You must be a developer. Yeah let's build skyscrapers while we are at it. As if it's already not bad enough. Our city is sitting in the pocket of Prometheus already. As I drive by the ever looming shadows climbing higher daily from the Mt Doom of San Antonio Ave and through EL Camino Grand Canyon, it's easy to see where this is all going. Way more renters than residents, traffic, pollution and crime. Add rent control and one market correction, which is not an if but a when. That will happen in 4-6 years, we are going to have a massive collapse and the city it going to be in a world of poop. I propose stop all housing building and focus on quality of life infrastructure. Remember average job is less than a year these days, and all the big money's numbers do it on long projections. Rent control is the worse thing that can happen.


Posted by @Member
a resident of Another Mountain View Neighborhood
on Jul 16, 2016 at 10:01 am

I agree with you.
In driving around the south bay, every other week you see new for lease-available signs going up in front of office buildings. It feels like this is the year 2000 again and things will really start to drop off next year.

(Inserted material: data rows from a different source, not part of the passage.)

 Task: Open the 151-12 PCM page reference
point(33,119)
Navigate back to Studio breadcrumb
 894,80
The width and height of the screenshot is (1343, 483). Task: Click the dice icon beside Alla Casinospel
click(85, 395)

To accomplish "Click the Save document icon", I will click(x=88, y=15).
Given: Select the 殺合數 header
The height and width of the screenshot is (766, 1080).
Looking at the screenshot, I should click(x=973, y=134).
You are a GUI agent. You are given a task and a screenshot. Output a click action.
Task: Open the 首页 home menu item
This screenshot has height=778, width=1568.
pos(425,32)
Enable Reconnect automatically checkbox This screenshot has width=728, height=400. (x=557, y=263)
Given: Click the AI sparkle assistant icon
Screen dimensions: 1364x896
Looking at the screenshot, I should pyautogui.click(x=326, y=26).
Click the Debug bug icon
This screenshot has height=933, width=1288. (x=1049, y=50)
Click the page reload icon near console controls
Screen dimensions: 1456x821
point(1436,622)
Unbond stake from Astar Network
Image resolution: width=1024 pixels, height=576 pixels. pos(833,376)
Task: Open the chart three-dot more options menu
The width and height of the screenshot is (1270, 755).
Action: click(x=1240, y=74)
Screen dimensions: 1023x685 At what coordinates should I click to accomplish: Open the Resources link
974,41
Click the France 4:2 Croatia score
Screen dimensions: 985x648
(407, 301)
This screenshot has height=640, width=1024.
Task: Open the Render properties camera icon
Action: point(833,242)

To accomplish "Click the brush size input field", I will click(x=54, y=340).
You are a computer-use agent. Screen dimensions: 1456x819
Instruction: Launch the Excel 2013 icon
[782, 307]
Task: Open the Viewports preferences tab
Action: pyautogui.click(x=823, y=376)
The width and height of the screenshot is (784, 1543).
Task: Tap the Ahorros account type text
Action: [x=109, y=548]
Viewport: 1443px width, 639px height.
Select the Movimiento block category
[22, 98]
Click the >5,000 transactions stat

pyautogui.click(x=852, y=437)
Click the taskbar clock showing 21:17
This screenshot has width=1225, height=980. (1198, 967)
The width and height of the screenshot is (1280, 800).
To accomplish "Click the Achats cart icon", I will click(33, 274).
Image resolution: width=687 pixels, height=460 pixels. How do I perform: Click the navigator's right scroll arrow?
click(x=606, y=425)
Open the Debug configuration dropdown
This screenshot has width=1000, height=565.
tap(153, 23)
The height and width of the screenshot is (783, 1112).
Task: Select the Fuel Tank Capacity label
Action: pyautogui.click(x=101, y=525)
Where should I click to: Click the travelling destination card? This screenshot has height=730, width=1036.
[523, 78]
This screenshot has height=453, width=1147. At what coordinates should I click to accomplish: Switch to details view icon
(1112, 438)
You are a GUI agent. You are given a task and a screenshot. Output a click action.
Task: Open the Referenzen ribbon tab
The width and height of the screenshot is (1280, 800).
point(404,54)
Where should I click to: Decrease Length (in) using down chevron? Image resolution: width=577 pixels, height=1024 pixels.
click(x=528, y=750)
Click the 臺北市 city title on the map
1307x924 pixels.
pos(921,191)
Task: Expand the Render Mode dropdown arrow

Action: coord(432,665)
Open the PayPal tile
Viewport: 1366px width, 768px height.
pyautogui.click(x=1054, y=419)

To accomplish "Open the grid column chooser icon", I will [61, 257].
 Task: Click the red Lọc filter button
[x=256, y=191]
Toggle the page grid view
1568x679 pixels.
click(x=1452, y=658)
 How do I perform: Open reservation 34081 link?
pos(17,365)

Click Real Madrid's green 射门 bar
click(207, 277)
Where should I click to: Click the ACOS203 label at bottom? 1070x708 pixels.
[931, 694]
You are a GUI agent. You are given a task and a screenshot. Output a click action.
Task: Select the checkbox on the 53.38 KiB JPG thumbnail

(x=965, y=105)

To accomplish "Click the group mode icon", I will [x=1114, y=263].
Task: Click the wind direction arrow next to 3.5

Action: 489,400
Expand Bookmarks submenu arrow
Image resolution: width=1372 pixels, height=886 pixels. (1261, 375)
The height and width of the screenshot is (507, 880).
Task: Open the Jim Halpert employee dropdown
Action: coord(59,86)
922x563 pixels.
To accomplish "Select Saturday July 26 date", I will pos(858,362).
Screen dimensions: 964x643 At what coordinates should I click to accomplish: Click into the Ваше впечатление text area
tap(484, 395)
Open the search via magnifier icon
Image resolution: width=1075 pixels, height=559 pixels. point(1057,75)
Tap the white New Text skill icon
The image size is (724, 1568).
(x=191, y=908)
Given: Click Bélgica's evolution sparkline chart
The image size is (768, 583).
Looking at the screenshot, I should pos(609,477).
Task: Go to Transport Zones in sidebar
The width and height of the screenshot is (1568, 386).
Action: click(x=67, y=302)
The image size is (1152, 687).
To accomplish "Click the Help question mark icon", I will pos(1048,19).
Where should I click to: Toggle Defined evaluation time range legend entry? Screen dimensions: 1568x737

If you where not here during those times, find someone who was and have them tell you how bad it was.


Posted by Resident
a resident of Old Mountain View
on Jul 18, 2016 at 9:14 pm

I'm not a developer, just a resident of Mountain View since 1998, 16 of which I was a renter. We are in a successful, growing part of the country. We can accept density and growth and have the city more varied and affordable, or resist growth and have it be a wealthy techie enclave. I prefer the tradeoffs of the former.